*Required action*: Begin at the line with "OUR PRODUCTS (195, 1243)" and output every line through the end of the records, exactly as given. Omit pictures.

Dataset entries
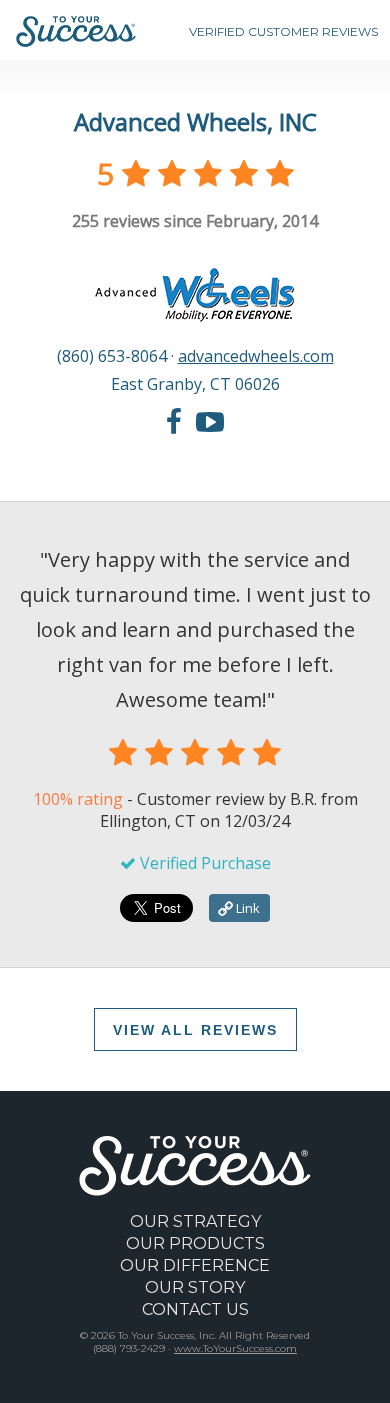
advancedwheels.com (256, 356)
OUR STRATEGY (195, 1221)
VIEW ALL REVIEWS (195, 1030)
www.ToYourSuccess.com (235, 1348)
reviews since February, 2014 (195, 221)
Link (246, 908)
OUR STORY (195, 1287)
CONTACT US (195, 1309)
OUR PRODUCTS (195, 1243)
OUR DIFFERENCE (195, 1265)
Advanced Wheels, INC (195, 121)
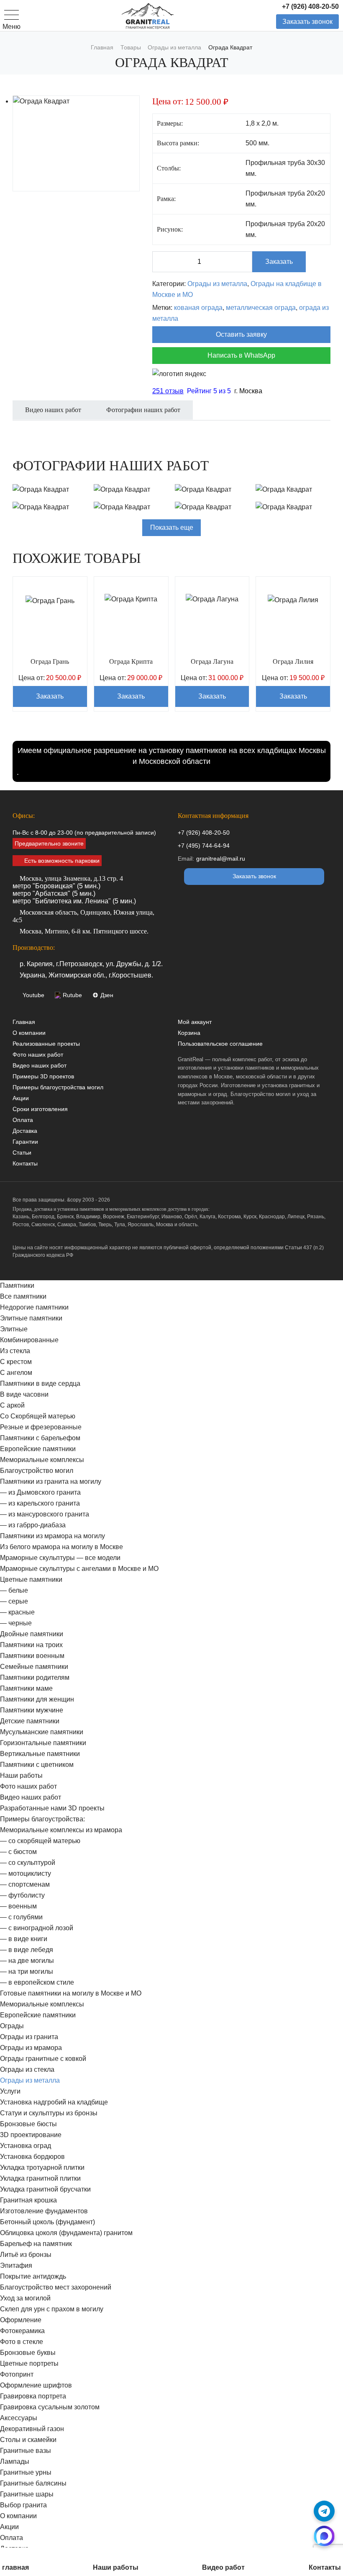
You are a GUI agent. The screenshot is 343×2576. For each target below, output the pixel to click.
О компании (29, 1032)
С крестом (16, 1361)
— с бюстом (18, 1851)
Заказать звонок (307, 21)
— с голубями (21, 1917)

*Solution*:
OUR PRODUCTS (195, 1243)
OUR DIFFERENCE (195, 1265)
Advanced Wheels, INC (195, 121)
You are a GUI agent. The screenshot is 343×2576. For each target below, output the pixel to click.
О компании (29, 1032)
С крестом (16, 1361)
— с бюстом (18, 1851)
Заказать звонок (307, 21)
— с голубями (21, 1917)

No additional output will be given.